С тем он вошёл в литературу, это — его первая публикация в 1910 году. Конечно, сама мысль не вполне оригинальна, если взирать на неё с высот многовекового опыта: о том же кто только не писал… Но изнутри субъективного опыта самого поэта такая мысль может оказаться и откровением своего рода.

Редкий поэт не подвержен банальностям в начальный период творчества: он открывает для себя мир, всё ему кажется новым. А на поверку: всё давным-давно изведано и сказано другими. И о тоске своей пророческой кто не возвещал миру? И Иванов тому дань отдал:

Моей тоски не превозмочь,
Не одолеть мечты упорной;
Уже медлительная ночь
Свой надвигает призрак чёрный (1,69).

И т.д.

А всё-таки что-то своё прорывается у поэта и при начале творчества. (Мы ведь всегда, о чём ещё Толстой писал, ищем именно своего и нового у каждого художника. Другое дело, что не всегда задумываемся: а это своё и новое истинно ли ценно для нас?)

Я не любим никем! Пустая осень!
Нагие ветки средь лимонной мглы.
И за киотом дряхлые колосья
Висят пропылены и тяжелы.
Я ненавижу полумглу сырую
Осенних чувств и бред гоню, как сон.
Я щёточкою ногти полирую
И слушаю старинный полифон (1,64).

Кажется: так созвучно это тому представлению о брезгливом высокомерии поэта, которое уже неотделимо от шаблонного восприятия его облика. Но ведь за некоторою позою — искреннее страдание. Вообще тоска становится одною из сквозных тем в поэзии Иванова, и он постоянно находит всё новые и новые оттенки этого состояния, передавая их в совершенных поэтических строках. С годами поэтическое мастерство Георгия Иванова всё более отточено, так что можно прислушаться (хотя бы, не обязательно принимая) и к мнению: рядом с его стихами ощущается ограниченность дарования даже Блока. Тоска же, повторим, утверждается поэтом как некое качество жизни вообще. Он с этого начинал, он о том же говорит и на исходе своих лет, ничуть не изменяя раннему убеждению:

Счастье — это глухая, ночная река,
По которой плывём мы, пока не утонем,
На обманчивый свет огонька, светляка…

Или вот:

У всего на земле есть синоним,
Патентованный ключ для любого замка —
Ледяное, волшебное слово: Тоска (1,528).

И ясно: то, что в ранние годы могло быть лишь данью возрастной банальности мировосприятия, в годы эмиграции прошло через закалку в нелёгких испытаниях.

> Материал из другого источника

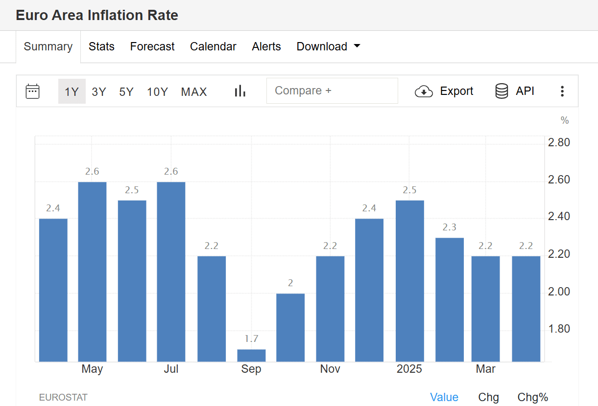Switch chart range to 3Y
Screen dimensions: 598x406
tap(99, 91)
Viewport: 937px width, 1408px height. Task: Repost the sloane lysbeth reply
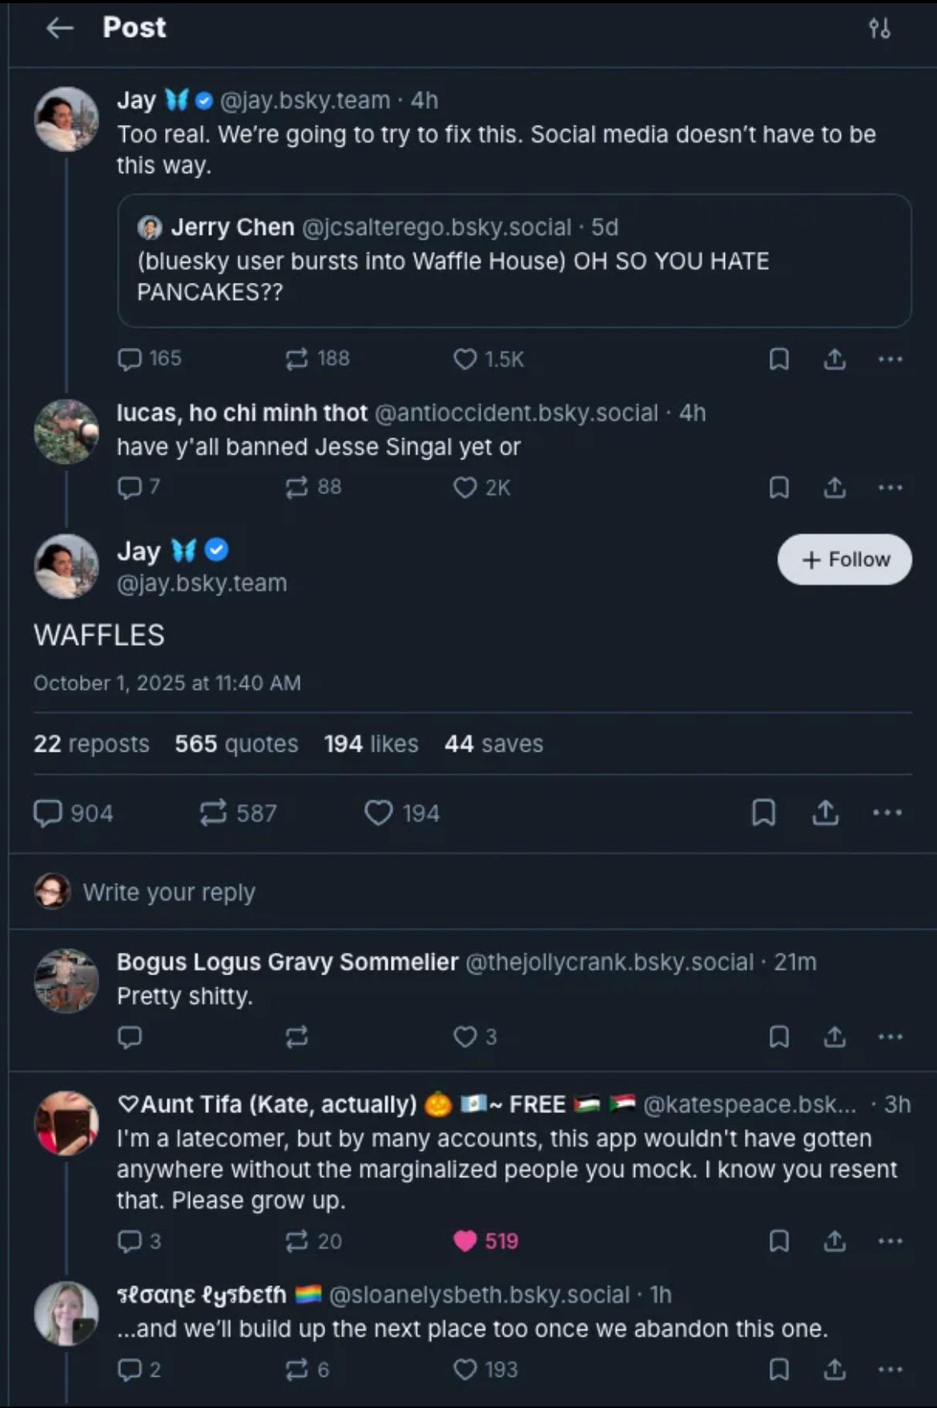[297, 1370]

Впрочем, с ранних же лет поэт ощущал и иные тяготения в душе, пусть и не столь ясные для него, как мрачное отчаяние.

Когда светла осенняя тревога
В румянце туч и шорохе листов,
Так сладостно и просто верить в Бога,
В спокойный труд и свой домашний кров.
……………………………
Но не напрасно сердце холодеет:
Ведь там, за дивным пурпуром богов,
Одна есть сила. Всем она владеет —
Холодный ветр с летейских берегов (1,45).

Вот причина тоски, и опять-таки весьма характерная для мировосприятия многих: вера, к которой тянется душа, не может победить страха смерти, в душе же укоренённого. Попытки противостать этому страху, самому ужасу инфернального предчувствия Иванов предпринимал и в ранние годы. Так, он создал однажды нечто вроде фрески Сошествия во ад, которое, напомним, в православной традиции выражает духовный смысл Воскресения Христова (Христос воскресе из мертвых, смертию смерть поправ и сущым во гробех живот даровав).

Здесь волн Коцитовых холодный ропот глуше.
Клубится серая и пурпурная мгла.
В изнеможении, как жадные тела,
Сплелися грешников истерзанные души.
Лев медный одного когтистой лапой душит,
Змея узорная — другого обвила.
На свитке огненном — греховные дела
Начертаны… Но вдруг встревоженные уши
Все истомившиеся жадно напрягли!
За трубным звуком вслед — сиянья потекли,
Вмиг смолкли возгласы, проклятия, угрозы.
Раскрылася стена, и лёгкою стопой
Вошёл в неё Христос в одежде золотой,
Влетели ангелы, разбрасывая розы (1,62).

Не изведение праведников из ада, но предвестие как бы всеобщего прощения (апокатастасиса) видит поэт в том событии. Конечно, бессмысленно давать богословскую оценку этому вольному юношескому образу: критики он не выдержит. Но это именно фантазия, запечатлевшая смутную надежду того, кто хочет хоть как-то одолеть свой страх. Из этого рождалась некоторая двойственность восприятия тёмных сторон бытия, символически отражённая в раннем стихотворении «Однажды под Пасху мальчик родился на свете…». Мальчик этот стал «вором, шулером и вышибалой», затем погиб в воровской драке, но:

В Калинкинскую больницу
Отправили тело,
А душа на серебряных крыльях
В рай улетела (1,85).

Эта опять мечта, надежда на всеобщее прощение, символизированная в судьбе «мальчика».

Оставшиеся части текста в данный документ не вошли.